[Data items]
------------------------------------------------------------
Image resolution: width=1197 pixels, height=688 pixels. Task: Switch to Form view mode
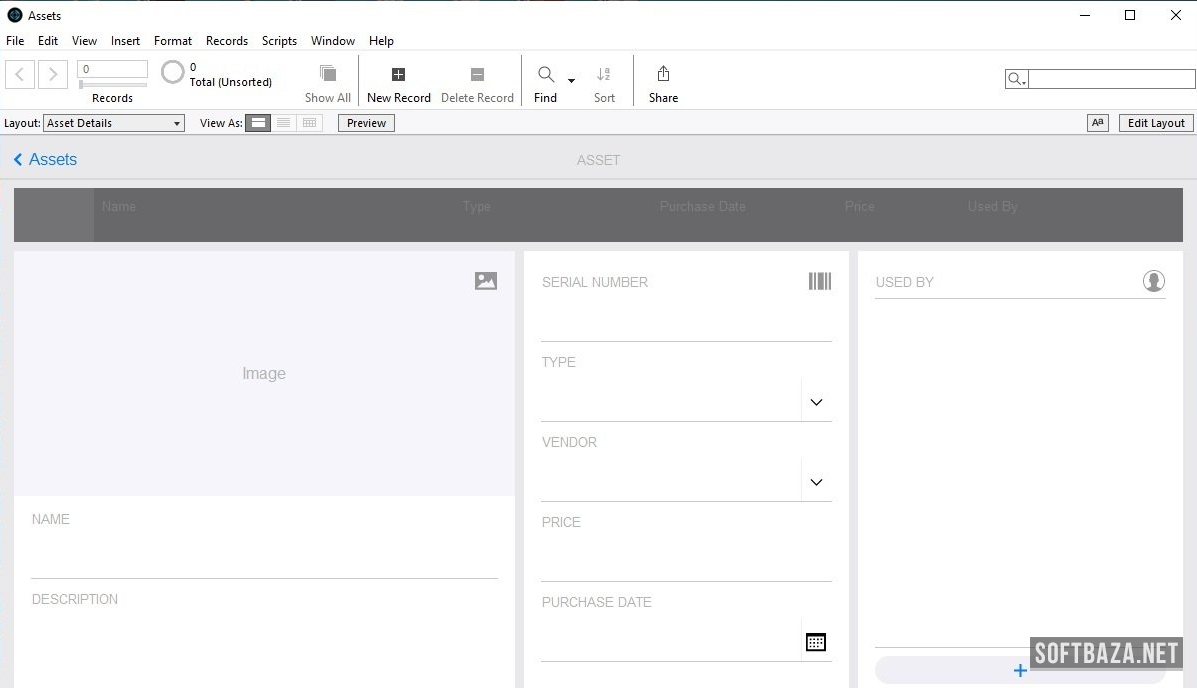pos(258,123)
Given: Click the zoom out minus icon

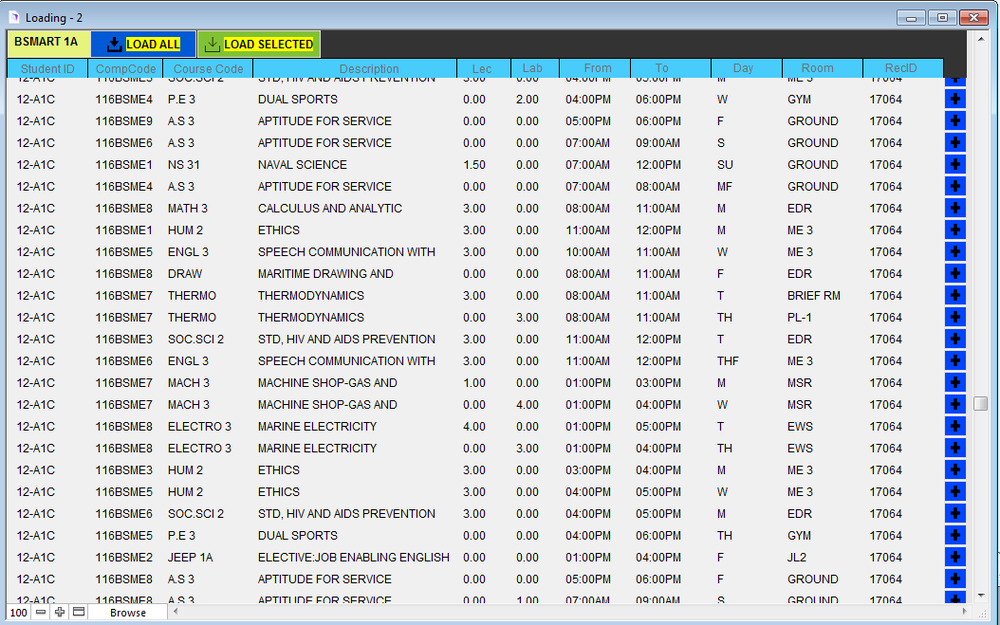Looking at the screenshot, I should tap(41, 612).
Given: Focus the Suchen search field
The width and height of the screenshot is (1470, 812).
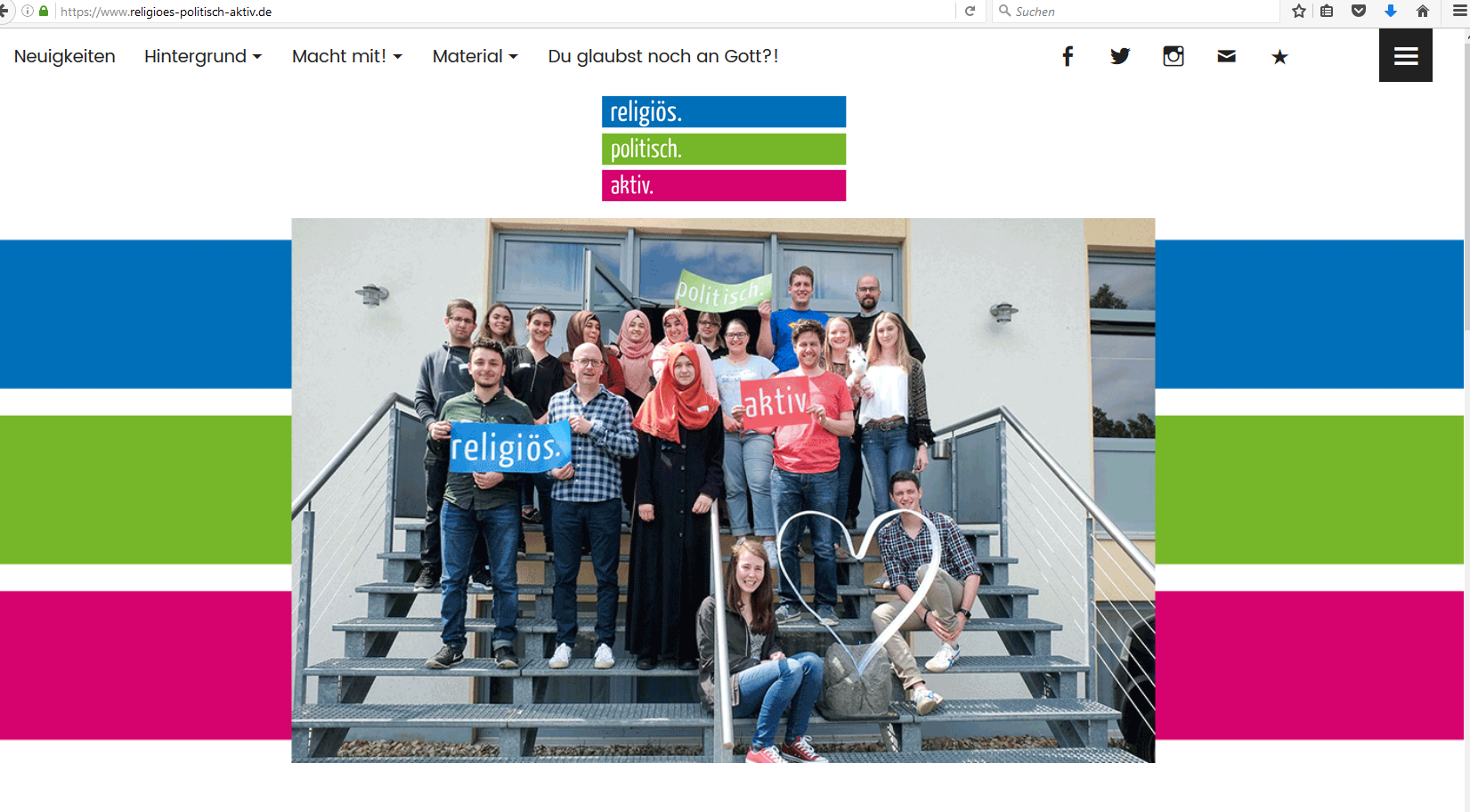Looking at the screenshot, I should (1136, 11).
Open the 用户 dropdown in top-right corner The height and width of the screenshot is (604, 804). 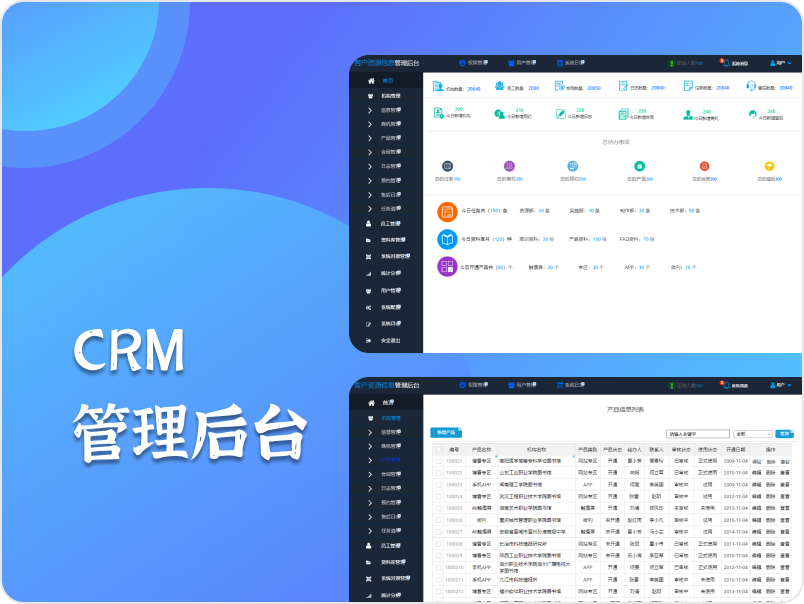tap(785, 62)
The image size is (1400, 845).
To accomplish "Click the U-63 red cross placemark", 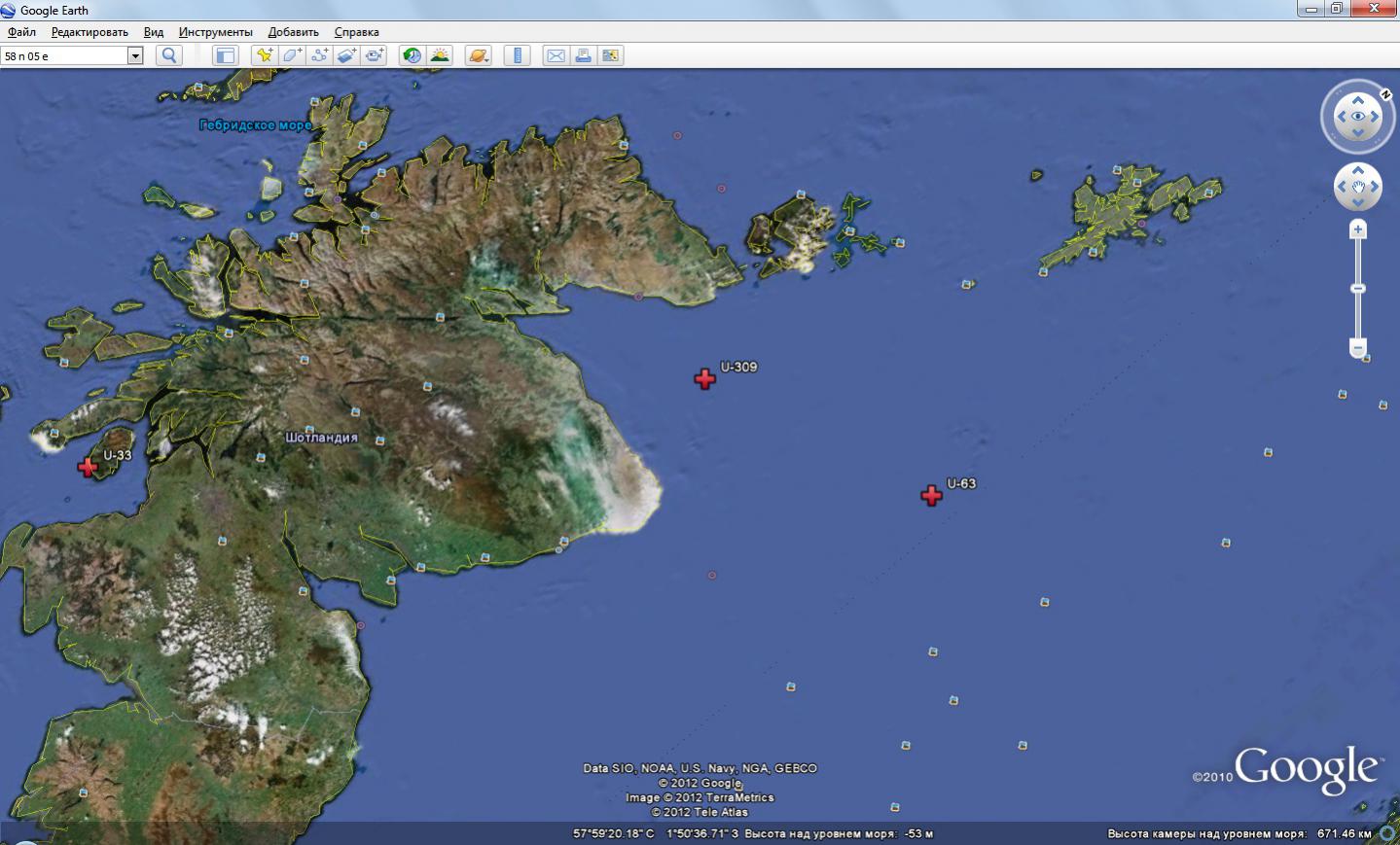I will coord(931,496).
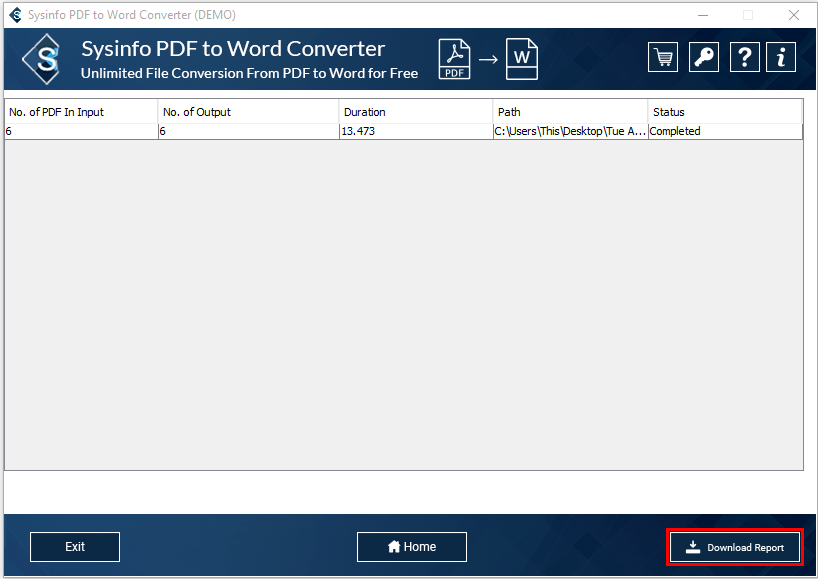Sort by No. of PDF In Input column
The image size is (818, 579).
81,112
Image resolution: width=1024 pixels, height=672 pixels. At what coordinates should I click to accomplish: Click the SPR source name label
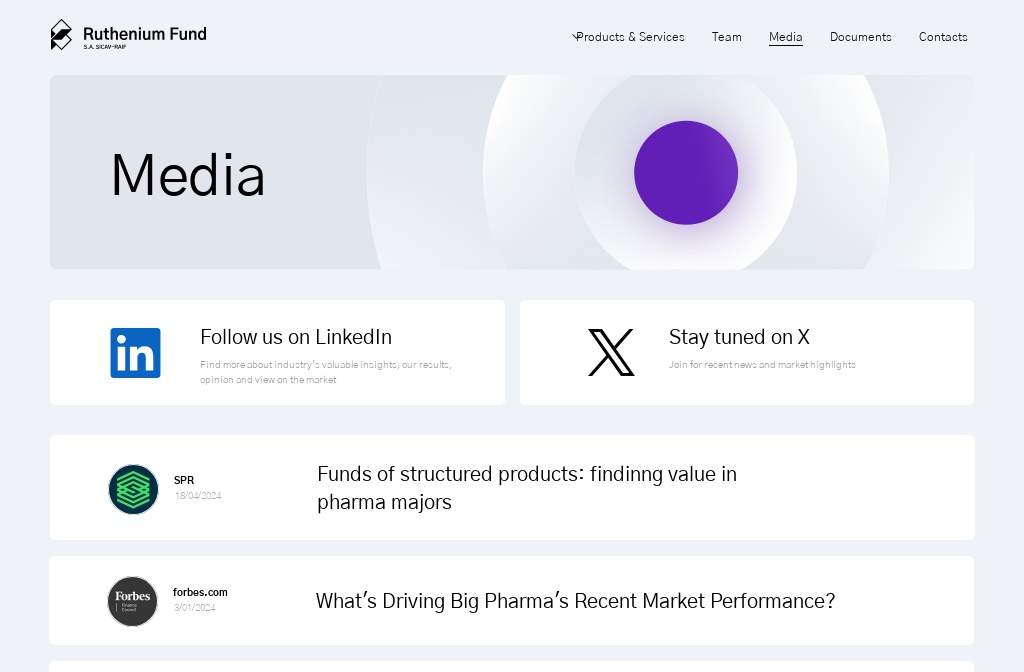point(184,480)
------------------------------------------------------------
### Exercise instructions
Nothing but the lines from the start of the records above through the line with "Given: Focus the Suchen search field" should be retyped, each exactly as written; leave out all pictures.

### Answer section
Image resolution: width=1197 pixels, height=688 pixels. Task: Switch to Form view mode
pos(258,123)
Given: Click the zoom out minus icon

Looking at the screenshot, I should tap(41, 612).
Given: Focus the Suchen search field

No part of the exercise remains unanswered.